US' Cold War recruitment drive failing
By pressing Sri Lanka and the Maldives to be on guard against what he claimed is predatory lending and investment by China during his visits to the two countries on Tuesday and Wednesday, US Secretary of State Mike Pompeo made clear what was meant by the "difficult but necessary" choice they were encouraged to consider ahead of his trip.
He presented the United States as a "friend and partner" for "transparent and sustainable economic development" in contrast to the "discriminatory and opaque practices" of China.
Ironically, it is exactly the transparent and sustainable economic development they have achieved in their mutually beneficial cooperation with China that has prompted this tireless country-hopping peddler of China threats to turn his attention to the two island nations, seeking to embroil them in discriminatory and opaque practices aimed at arresting China's rise.
Rather than being "a beacon" for freedom and democracy in the region as Pompeo claimed, the US is resorting to cash-for-sovereignty offers in its bid to get countries to make common cause against China.
While China and other emerging market economies, including Sri Lanka and the Maldives, are pursuing shared development dividends through cooperation to boost policy, infrastructure, trade, and financial and people-to-people connectivity, the US administration is now trying to bribe developing countries into taking its side.
The money the US promised Brazil earlier this month to buy non-Chinese telecommunications equipment highlighted which country engages in "bad deals, violations of sovereignty and lawlessness" — a charge that Pompeo tried to lay at China's door.

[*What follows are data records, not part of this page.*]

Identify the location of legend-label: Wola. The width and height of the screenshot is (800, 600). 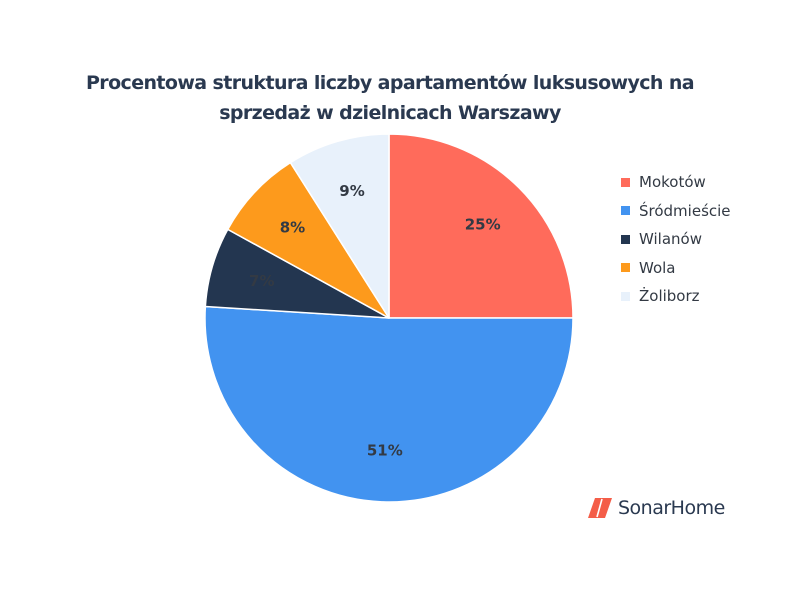
(658, 268).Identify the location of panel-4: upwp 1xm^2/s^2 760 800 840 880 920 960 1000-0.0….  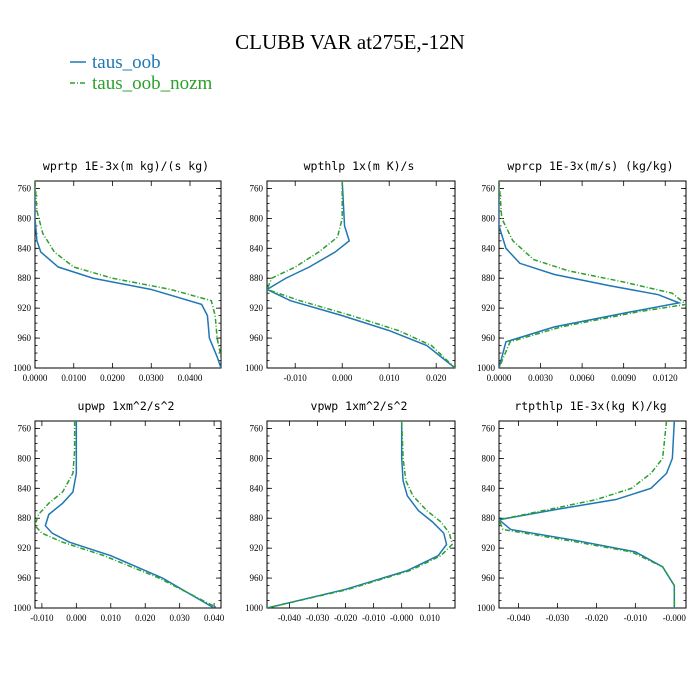
(119, 511).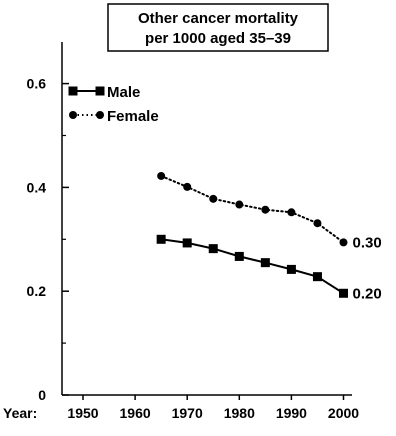 This screenshot has height=436, width=396. Describe the element at coordinates (344, 413) in the screenshot. I see `x-tick-label: 2000` at that location.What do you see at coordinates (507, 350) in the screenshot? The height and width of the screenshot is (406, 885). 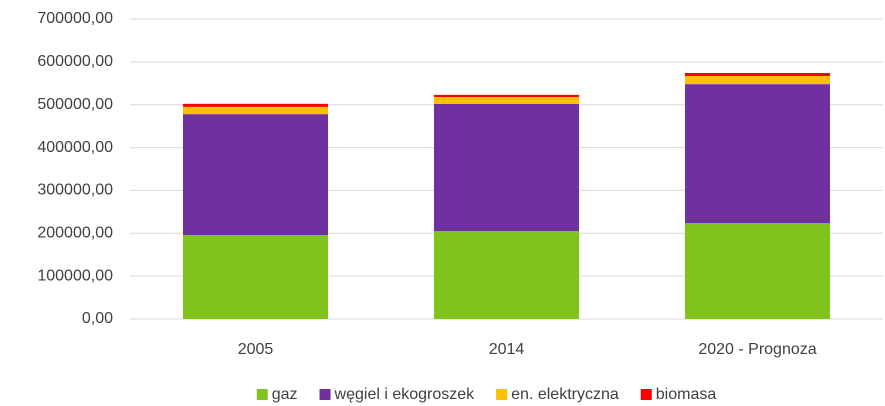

In his lecturing to his hosts in the two countries on the dangers of their development choices, Pompeo simply drove home the message that the US administration's interest in the two countries is determined by the extent to which they are willing to side with it against China.
Yet in its bid to recruit mercenaries to build a "coalition" against China, the US administration risks miring itself and those it has enticed to gather under its banner "in the wrong war, at the wrong place, at the wrong time and with the wrong enemy". Countries know this.
They also know that no matter how much it tries to sweeten it, the US administration is trying to sell a zero-sum Cold War mentality that stinks of putrefaction. Thanks, but no thanks has been the polite response.
Nonetheless, Pompeo has a thick skin and despite being repeatedly rebuffed, he continues to indefatigably travel the world, grandstanding his attacks on China's integrity.
The next stop is Indonesia where no doubt he will utter more passé Cold War clichés.